PROVIDED PASSAGE:

Module 00 - Prerequisites Engineering Tools for Data roles
This module will set you up for success in your data career 🚀. You will learn about the proper setup of your workplace 🖥️ and the first steps to take before diving into analytics and data engineering 📊.
The objectives of this module are:
- Ensure you have a good working machine that is performant for data use cases and convenient for work and study 🖥️.
- Understand what an Integrated Development Environment (IDE) is and get one. If you’ve never used one, we’ll start with Visual Studio Code 📝.
- Know what the Command Line Interface (CLI) is and master basic commands to navigate your computer and modify/create files 📂.
- Learn about version control systems like
git
and set up your own GitHub account to save all your work, potentially using it as a future portfolio for your data projects 🌐. - Understand what a container is, create a simple Docker container, and become familiar with Docker terminology 🐳.
Overall, you should become comfortable with “engineering” concepts used in all companies. You’ll be able to browse the organization’s code repository without being overwhelmed by terms and files like .pre-commit.yaml
, .dockerignore
, understand what code linting is, how to ensure code quality, and why Code Review is beneficial 🛠️.
If you don’t grasp everything after the first attempt, don’t worry—it took me a long time too, as no one covered this topic for me in the past. This is a gentle introduction, and I bet you’ll benefit from this knowledge and skills 💡.
Book recommendation for the module: The missing readme by Chris Riccomini & Dmitriy Ryaboy
Module 0.1: Choosing the Best Laptop, Monitor, Chair, and Lighting for Data Professionals
In this video, I will show the best possible setup for your data work and share a tip for a cost-effective laptop solution. Before we dive into learning actual analytics and engineering skills, we want to ensure that we have sufficient performance for our laptop, a comfortable chair, the right size 4k monitor, and good lighting.
Video Lesson: Choosing the Best Laptop, Monitor, Chair, and Lighting for Data Professionals
Module 0.2: Getting Started with VSCode IDE
Before proceeding with any analytics or engineering work, let’s choose the best IDE. In this video, I will present a couple of options and demonstrate how to download and configure Visual Studio Code (VS Code). We will utilize this IDE for the remainder of the course.

PROBLEM 1:
Answer these from the prerequisites module page:
(a) Which IDE will the course start with for someone who has never used one?
(b) What book is recommended for the module, and who wrote it?
(c) What four things does Module 0.1 aim to ensure before the analytics and engineering lessons begin?
PROBLEM 2:
Extend the prerequisites module page, starting right after its final sentence about Visual Studio Code.
The listing after this point is separate material and has no connection to the prerequisites module page.

PROVIDED DATA:
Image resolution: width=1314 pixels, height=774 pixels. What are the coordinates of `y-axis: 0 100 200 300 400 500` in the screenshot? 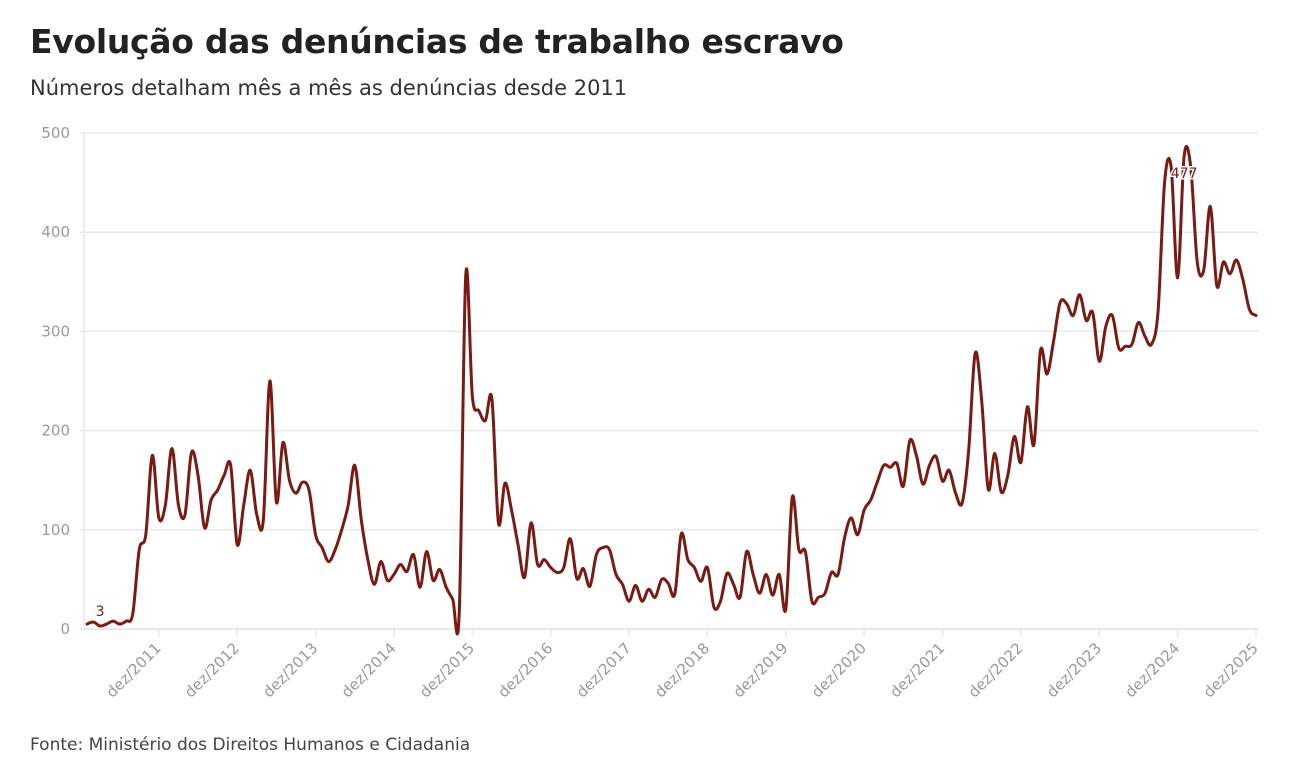 It's located at (56, 381).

ANSWER AREA 1:
(a) Visual Studio Code.
(b) The missing readme, by Chris Riccomini & Dmitriy Ryaboy.
(c) Sufficient laptop performance, a comfortable chair, the right size 4k monitor, and good lighting.

ANSWER AREA 2:
Video Lesson: Getting Started with VSCode IDE
Module 0.3: Just Enough CLI
The Command Line Interface (CLI) or Terminal might seem intimidating for those not in engineering 🛠️. However, it’s not as complicated as it appears and is incredibly useful for a wide range of data roles. This is especially true for non-technical positions, such as Data Analysts or BI Developers. Possessing CLI skills can provide a competitive edge in the job market and pave the way towards engineering roles like Data Engineer or Analytics Engineer. It also helps in understanding how to utilize popular open-source tools for data analytics and work with version control systems like Git 🚀.
In this video, I will cover:
- Common use cases for Data Analyst and Data Engineer roles 🔍
- Basic commands for the CLI 💻
- CLI editors like VIM, NANO, EMACS 📝
- Comparing ZSH and BASH 🤔
- Plugins and Themes for ZSH to enhance your experience 🎨
The goal of this lesson is to give you an overview of the CLI and help set up the environment. This will enable you to use the CLI throughout the course and encourage further practice 🌟.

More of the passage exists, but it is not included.